Desley Ubbink

Personal information
- Full name: Desley Petrus Cornelis Ubbink
- Date of birth: 15 June 1993 (age 33)
- Place of birth: Roosendaal, Netherlands
- Height: 1.83 m (6 ft 0 in)
- Position: Midfielder

Team information
- Current team: RBC Roosendaal
- Number: 9

Youth career
- RKSV BSC
- 0000–2007: Feyenoord
- 2007–2008: RKSV BSC
- 2008–2009: RBC Roosendaal
- 2009–2011: RKSV BSC
- 2011–2012: RJO Willem II / RKC

Senior career*
- Years: Team / Apps / (Gls)
- 2012–2014: Jong RKC Waalwijk / 31 / (1)
- 2014–2015: Taraz / 28 / (1)
- 2015–2016: Shakhter Karagandy / 40 / (6)
- 2017–2019: Trenčín / 63 / (11)
- 2019–2021: Podbeskidzie / 22 / (2)
- 2021–2023: UTA Arad / 71 / (6)
- 2023–2024: Emmen / 31 / (5)
- 2024: Corvinul Hunedoara / 0 / (0)
- 2025: Bihor Oradea / 10 / (1)
- 2025: Metaloglobus București / 19 / (1)
- 2026–: RBC Roosendaal / 3 / (1)

= Desley Ubbink =

Dutch footballer

Desley Petrus Cornelis Ubbink (born 15 June 1993) is a Dutch professional footballer who played as a midfielder for club RBC Roosendaal.

==Career==
===Club===
In February 2014, Ubbink signed a three-year contract with Kazakhstan Premier League side FC Taraz. Halfway through his Taraz contract, Ubbink moved to fellow Kazakhstan Premier League side FC Shakhter Karagandy.

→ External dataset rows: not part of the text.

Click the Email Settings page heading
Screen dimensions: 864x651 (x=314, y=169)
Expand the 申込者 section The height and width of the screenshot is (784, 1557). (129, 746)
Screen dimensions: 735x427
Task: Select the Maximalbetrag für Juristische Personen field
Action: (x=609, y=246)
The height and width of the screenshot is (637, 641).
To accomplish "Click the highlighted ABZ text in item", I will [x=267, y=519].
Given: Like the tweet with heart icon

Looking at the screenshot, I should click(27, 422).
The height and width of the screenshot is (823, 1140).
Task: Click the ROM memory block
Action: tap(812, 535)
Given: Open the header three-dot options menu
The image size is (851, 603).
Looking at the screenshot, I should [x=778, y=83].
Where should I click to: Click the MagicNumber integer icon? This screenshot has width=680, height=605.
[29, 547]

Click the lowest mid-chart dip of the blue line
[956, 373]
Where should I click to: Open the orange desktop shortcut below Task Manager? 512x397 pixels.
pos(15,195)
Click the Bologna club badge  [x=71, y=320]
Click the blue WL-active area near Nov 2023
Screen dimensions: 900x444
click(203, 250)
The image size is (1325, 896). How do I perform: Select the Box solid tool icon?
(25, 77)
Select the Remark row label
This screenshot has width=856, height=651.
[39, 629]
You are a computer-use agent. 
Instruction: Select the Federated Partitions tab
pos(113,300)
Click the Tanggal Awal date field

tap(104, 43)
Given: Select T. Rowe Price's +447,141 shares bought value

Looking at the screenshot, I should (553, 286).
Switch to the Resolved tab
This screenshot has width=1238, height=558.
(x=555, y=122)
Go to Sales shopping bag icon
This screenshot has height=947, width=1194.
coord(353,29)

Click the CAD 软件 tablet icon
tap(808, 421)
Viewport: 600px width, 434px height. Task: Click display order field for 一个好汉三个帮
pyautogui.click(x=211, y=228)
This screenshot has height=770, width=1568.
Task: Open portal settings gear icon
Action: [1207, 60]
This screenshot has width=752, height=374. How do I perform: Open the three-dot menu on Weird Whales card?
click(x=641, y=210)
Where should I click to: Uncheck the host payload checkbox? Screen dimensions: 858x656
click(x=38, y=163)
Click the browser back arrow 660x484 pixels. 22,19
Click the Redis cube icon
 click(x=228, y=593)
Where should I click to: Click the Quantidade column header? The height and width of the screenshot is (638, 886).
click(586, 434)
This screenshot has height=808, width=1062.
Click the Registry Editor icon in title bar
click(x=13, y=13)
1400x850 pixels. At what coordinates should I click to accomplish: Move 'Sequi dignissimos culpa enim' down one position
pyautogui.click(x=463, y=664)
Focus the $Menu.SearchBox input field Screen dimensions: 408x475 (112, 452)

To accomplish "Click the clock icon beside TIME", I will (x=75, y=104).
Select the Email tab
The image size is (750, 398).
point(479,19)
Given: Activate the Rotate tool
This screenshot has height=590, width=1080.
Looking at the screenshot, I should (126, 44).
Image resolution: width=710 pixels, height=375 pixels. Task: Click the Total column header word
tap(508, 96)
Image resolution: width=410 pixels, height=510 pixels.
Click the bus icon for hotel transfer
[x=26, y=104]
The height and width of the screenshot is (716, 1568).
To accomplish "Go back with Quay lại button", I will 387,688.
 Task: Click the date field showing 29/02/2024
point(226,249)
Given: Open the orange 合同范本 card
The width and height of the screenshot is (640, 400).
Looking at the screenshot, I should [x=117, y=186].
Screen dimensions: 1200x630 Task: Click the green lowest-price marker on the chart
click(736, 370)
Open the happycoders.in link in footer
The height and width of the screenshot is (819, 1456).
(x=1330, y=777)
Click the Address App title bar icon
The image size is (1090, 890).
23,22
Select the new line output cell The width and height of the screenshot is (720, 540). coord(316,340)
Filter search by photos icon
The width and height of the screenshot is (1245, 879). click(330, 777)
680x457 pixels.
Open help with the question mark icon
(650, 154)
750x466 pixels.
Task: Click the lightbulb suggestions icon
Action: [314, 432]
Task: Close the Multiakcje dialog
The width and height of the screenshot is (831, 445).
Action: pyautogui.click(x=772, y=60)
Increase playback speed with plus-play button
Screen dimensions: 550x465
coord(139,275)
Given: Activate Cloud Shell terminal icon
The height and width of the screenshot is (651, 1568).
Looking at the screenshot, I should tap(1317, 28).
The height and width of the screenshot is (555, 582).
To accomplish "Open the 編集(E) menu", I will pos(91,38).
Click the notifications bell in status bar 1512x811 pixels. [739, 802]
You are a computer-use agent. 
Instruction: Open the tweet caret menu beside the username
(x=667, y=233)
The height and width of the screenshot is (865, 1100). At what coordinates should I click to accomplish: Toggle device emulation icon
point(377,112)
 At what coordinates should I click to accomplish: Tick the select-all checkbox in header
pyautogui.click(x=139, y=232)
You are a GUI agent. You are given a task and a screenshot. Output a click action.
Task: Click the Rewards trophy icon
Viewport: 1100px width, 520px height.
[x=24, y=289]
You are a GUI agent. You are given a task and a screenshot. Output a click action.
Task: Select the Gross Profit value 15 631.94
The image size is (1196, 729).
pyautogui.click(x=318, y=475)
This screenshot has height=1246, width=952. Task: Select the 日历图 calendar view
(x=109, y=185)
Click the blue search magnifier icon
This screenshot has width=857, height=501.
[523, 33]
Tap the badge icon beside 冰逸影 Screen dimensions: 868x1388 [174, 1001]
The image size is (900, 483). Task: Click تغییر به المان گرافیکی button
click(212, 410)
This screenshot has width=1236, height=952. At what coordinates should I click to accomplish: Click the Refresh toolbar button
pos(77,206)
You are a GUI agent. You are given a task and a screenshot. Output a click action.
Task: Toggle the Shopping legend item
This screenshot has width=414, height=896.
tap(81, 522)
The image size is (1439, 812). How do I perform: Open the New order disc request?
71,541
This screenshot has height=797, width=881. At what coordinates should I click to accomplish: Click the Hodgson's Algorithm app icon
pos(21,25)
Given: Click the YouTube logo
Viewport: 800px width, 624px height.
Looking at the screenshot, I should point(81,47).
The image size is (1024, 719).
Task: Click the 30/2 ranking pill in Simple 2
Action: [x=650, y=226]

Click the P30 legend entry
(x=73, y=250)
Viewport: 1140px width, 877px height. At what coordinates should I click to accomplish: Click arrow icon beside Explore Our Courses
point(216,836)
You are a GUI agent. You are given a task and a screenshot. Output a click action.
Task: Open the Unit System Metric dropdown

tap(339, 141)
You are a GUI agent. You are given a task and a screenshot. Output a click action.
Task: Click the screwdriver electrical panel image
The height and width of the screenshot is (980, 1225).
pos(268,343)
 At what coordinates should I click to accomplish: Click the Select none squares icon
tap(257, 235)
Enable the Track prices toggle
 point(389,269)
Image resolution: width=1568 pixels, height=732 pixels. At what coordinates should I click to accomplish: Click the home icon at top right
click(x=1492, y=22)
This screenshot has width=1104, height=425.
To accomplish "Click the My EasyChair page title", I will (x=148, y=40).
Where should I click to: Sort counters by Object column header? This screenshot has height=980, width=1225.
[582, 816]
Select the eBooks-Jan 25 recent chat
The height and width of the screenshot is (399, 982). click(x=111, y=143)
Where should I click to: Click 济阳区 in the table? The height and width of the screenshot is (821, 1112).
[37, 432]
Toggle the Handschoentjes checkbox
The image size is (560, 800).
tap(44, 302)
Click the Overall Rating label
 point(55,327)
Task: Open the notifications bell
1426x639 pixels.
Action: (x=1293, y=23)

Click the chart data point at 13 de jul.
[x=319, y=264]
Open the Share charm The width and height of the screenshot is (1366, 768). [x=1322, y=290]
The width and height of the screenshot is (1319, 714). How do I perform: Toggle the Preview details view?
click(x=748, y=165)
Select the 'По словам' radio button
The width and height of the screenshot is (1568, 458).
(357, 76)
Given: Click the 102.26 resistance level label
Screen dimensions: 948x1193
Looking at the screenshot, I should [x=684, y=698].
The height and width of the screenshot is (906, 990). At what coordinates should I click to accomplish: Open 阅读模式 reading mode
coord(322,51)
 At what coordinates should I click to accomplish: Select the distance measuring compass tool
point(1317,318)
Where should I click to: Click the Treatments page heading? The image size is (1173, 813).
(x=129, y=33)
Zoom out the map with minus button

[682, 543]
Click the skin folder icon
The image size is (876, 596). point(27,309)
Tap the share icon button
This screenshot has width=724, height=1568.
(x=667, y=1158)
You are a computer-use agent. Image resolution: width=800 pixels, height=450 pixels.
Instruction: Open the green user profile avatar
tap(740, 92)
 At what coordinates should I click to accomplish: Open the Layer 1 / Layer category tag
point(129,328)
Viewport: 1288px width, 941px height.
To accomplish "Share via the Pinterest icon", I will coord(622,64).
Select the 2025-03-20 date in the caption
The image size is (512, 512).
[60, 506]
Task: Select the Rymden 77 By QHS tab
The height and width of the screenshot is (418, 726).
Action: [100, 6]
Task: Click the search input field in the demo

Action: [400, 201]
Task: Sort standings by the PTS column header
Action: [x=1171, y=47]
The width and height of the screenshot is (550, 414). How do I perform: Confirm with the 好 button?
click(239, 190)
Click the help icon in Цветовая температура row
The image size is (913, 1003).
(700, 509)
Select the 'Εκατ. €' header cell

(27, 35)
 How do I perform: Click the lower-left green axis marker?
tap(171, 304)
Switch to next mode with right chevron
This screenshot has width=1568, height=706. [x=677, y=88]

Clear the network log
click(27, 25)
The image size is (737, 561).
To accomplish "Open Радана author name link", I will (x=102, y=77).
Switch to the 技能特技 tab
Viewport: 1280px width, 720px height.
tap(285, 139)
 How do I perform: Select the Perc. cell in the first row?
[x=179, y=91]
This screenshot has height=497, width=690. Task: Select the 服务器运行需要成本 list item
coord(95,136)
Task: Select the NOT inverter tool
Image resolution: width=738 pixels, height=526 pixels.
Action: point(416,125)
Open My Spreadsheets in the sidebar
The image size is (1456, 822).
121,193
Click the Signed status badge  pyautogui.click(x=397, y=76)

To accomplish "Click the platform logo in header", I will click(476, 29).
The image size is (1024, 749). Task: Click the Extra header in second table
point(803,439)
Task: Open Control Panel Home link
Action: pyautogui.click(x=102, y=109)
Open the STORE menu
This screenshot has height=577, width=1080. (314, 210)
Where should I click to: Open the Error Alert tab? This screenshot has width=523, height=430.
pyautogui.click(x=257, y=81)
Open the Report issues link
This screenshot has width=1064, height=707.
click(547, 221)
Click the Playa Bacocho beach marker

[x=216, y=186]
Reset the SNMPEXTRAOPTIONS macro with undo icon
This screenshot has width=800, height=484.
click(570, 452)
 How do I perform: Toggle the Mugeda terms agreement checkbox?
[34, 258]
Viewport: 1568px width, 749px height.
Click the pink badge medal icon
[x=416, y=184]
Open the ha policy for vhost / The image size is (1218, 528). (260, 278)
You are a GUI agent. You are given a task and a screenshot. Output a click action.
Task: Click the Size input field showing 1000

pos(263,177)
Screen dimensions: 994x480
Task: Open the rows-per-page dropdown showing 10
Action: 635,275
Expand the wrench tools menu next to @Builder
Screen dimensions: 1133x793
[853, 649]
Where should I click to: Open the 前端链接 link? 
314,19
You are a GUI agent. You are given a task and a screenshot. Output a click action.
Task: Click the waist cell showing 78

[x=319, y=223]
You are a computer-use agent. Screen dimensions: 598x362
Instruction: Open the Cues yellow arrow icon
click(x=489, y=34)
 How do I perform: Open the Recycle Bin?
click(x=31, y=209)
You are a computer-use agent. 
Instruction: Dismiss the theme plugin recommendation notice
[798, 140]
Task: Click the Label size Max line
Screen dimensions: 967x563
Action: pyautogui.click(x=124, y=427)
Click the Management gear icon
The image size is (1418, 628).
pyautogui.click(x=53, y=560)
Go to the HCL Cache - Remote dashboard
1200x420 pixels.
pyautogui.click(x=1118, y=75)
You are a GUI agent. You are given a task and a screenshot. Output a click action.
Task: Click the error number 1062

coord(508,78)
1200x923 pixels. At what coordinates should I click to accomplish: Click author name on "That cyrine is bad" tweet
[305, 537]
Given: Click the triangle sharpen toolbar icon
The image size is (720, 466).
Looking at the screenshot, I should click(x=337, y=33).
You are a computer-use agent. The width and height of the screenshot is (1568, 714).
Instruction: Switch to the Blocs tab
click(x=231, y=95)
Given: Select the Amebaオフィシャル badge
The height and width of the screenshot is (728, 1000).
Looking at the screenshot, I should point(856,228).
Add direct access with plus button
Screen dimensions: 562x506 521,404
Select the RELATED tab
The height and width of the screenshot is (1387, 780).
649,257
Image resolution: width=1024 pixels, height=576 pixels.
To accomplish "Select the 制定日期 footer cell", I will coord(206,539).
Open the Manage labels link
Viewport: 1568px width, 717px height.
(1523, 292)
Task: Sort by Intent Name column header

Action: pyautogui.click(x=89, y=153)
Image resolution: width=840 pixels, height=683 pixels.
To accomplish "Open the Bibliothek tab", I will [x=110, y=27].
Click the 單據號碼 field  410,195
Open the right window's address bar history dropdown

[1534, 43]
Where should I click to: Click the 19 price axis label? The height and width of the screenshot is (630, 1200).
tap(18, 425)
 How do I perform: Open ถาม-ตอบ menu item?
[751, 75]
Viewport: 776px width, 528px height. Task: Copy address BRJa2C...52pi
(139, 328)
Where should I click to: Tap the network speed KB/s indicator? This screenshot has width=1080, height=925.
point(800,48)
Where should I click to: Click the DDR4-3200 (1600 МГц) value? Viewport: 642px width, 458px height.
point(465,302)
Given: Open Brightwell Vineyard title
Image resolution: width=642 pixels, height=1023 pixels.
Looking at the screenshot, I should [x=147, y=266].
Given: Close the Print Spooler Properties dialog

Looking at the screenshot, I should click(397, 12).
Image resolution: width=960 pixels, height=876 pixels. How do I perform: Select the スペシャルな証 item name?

On 29 November 2016, Ubbink signed a three-year contract with Fortuna liga club AS Trenčín, to start from the clubs winter break. On 30 July 2019 he was released from his contract.

On 25 November 2019, he joined Polish side Podbeskidzie.

On 7 August 2022, Ubbink joined Emmen on a one-year contract.

On 12 June 2024, Ubbink returned to Romania and joined Corvinul Hunedoara.

==Controversy==
On 5 October 2015, Ubbink was sentenced to 160 hours of community service, for the sexual abuse of a 14-year-old girl.

In August 2023, after Ubbink's signing with Eerste Divisie club FC Emmen, controversy arose after an FC Emmen communications staff member was caught attempting to erase Ubbink's 2015 conviction from his Wikipedia page.